EDWARDS AIR FORCE BASE, Calif. -- When Senior Airmen Shujie Yan immigrated to the United States from China in 2006, she was a freshman in high school. One year later, she had big dreams of life in the Air Force.
While Yan adjusted quickly to the life in Temecula, Calif., and challenged herself in the classroom, her grades weren't quite as competitive as she would have liked and her citizenship status prevented her from attending the United States Air Force Academy right out of high school. She opted instead to enlist in the Air Force as a medical technician.
Now, as a result of her hard work and dedication, Yan will finally have her chance to become an Air Force officer as she has accepted a rare appointment to the Academy and will begin taking classes this fall.
"I want to do more than what I'm able to do right now. Because of the opportunities offered at the Academy, the training and leadership development, it will build me up into a better person and help me achieve my goal of becoming a physician," said Yan.
"I want to give back and serve my country because of what my country has offered me. I've been honored and grateful to serve as an enlisted member, but this opportunity has changed my life. I have been given so many opportunities and freedom that I never imagined in China," she added.
The friendships, unique connections with patients and the desire to help others has motivated Yan to become a physician, just like her mentor at the 412th Medical Group, Maj. James Sarasua, M.D.
"I want to be a physician and I want to start with the family practice perspective because that is what I'm familiar with. All the doctors I've been working with are great. They mentor me, they teach me; especially Dr. Sarasua," said Yan. "I've been working with him since September 2011, which was only three months after I arrived at Edwards. He has inspired me to want to be a doctor too."
As a physician, she will have the opportunity to bond with patients and make a lasting contribution in their lives.

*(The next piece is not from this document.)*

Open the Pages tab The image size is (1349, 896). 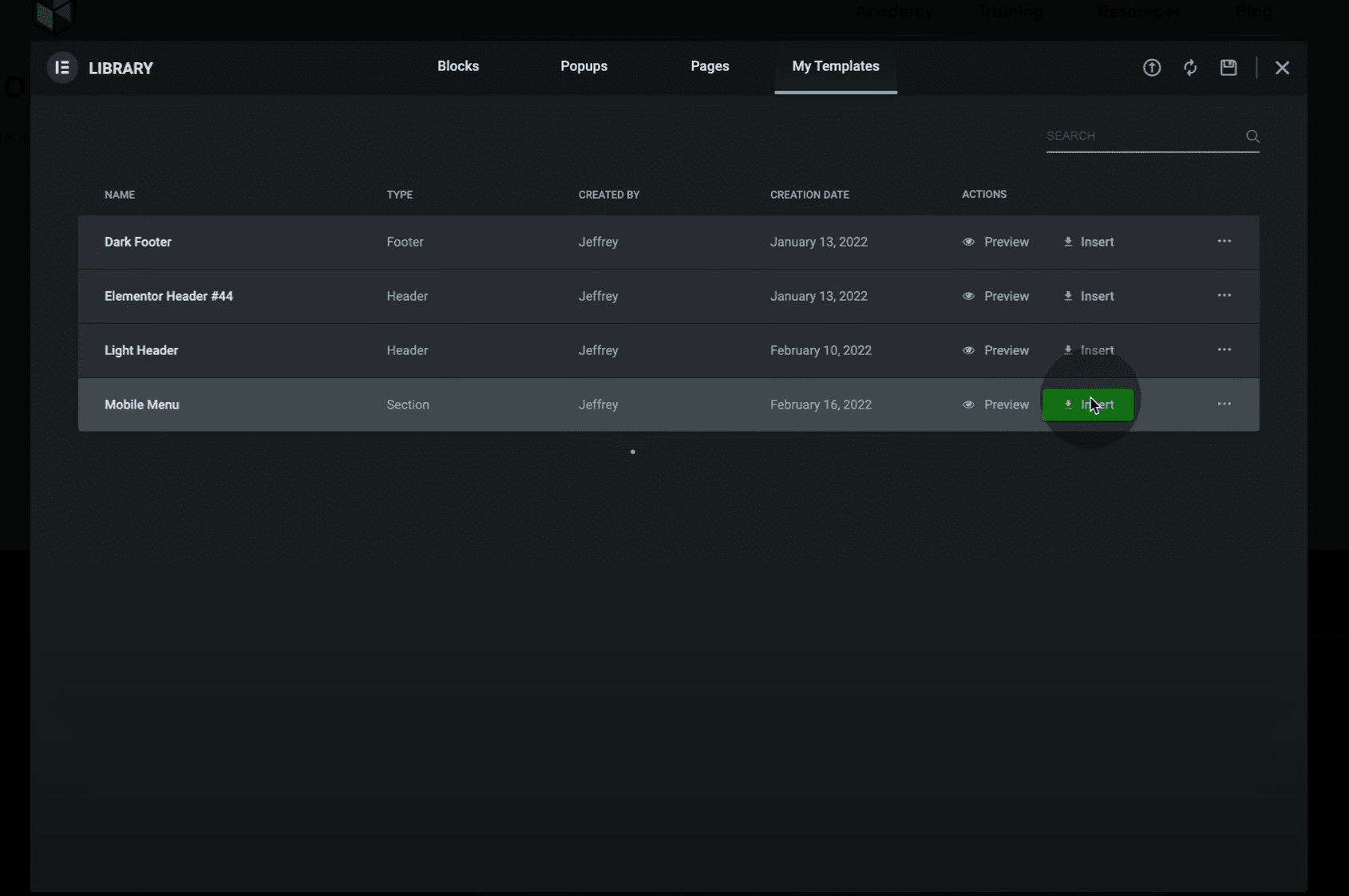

"Today, a lot of people's relationships are based on texting and materialistic values. I just feel that human-to-human bonding, real friendships are precious and I want to preserve that and I want to make a real difference in their lives," said Yan.

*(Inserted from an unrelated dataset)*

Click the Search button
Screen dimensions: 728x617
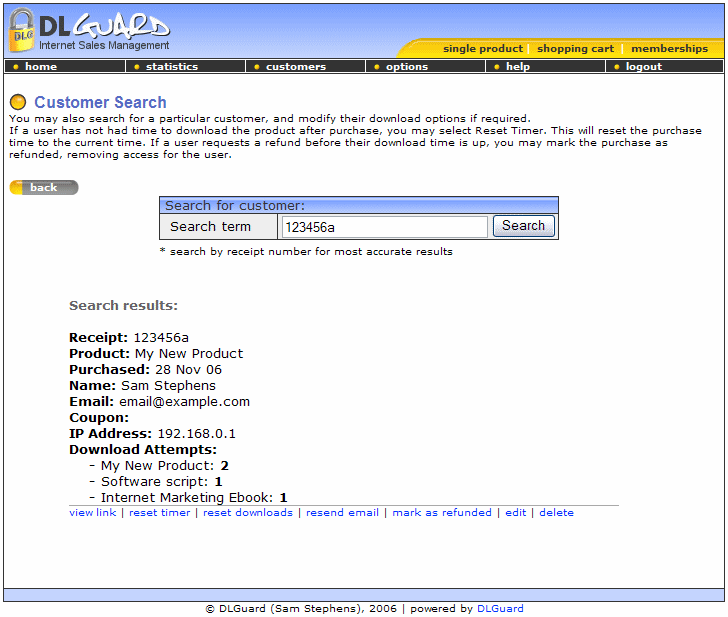(523, 226)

While medical school is several years away, a more immediate challenge will be adapting to life at the Academy. Fortunately for Yan, she's prepared for the challenge.
Acclimating to the highly regimented, demanding structure should be fairly routine for Yan, who left home and began attending boarding school in China at the age of 4.
The ability to adapt was a top concern for Maj. Gen. Arnold W. Bunch Jr., Air Force Test Center commander, who wrote a letter recommending Yan for appointment.
"As a graduate of the Academy, I started discussing with her the discipline involved; the long hours, regimented schedule and attention to detail. The level of academics is extreme and some people just don't have that level of discipline. I wanted to make sure she is ready for this," said Bunch.
After meeting with her, Bunch knew the Academy was a good fit for Airman Yan.
"She has great leadership potential and in all aspects of her career, she's done an outstanding job. I think it is in the best interest of the Air Force to have her go through the academy to become an officer. I have no doubt she can do it. We need great officers. We need great leaders. She's got the potential to be both and I'm confident she'll succeed," said Bunch.
Yan has dreamed of attending the Academy since her sophomore year and will finally have the opportunity to see her dream through. In fact, her mother's appreciation of military life and culture is one of the reason's Yan wanted to pursue an education through the academy.
"My mom also played a big role in my career choice; she always wanted to be in the military but was too old to join. That's one of the main reasons I joined the military and why I'm pursuing my dream of attending the Academy - we call it a dream of two generations. She keeps telling me how much I remind her of herself when she was younger," said Yan.
Her mom is currently preparing to accompany her daughter and make the big move to Colorado.
"The education is very good, the development will well prepare her to be an officer, but it will be challenging. Given the performance of what she has done in high school and what she has done here, I have no doubt she is up to the challenge," said Bunch.
Her friends may have been accepted to Yale, Harvard and Stanford straight out of high school, while Yan chose life in the Air Force, but it's that very experience that promises to be a great benefit as she assumes her new role as a future Air Force leader.
"When she becomes an officer, she will be much better prepared to deal with enlisted matters than someone like myself who didn't have that experience. That's the benefit, that's the value if she does it right - and I'm sure she will," said Bunch.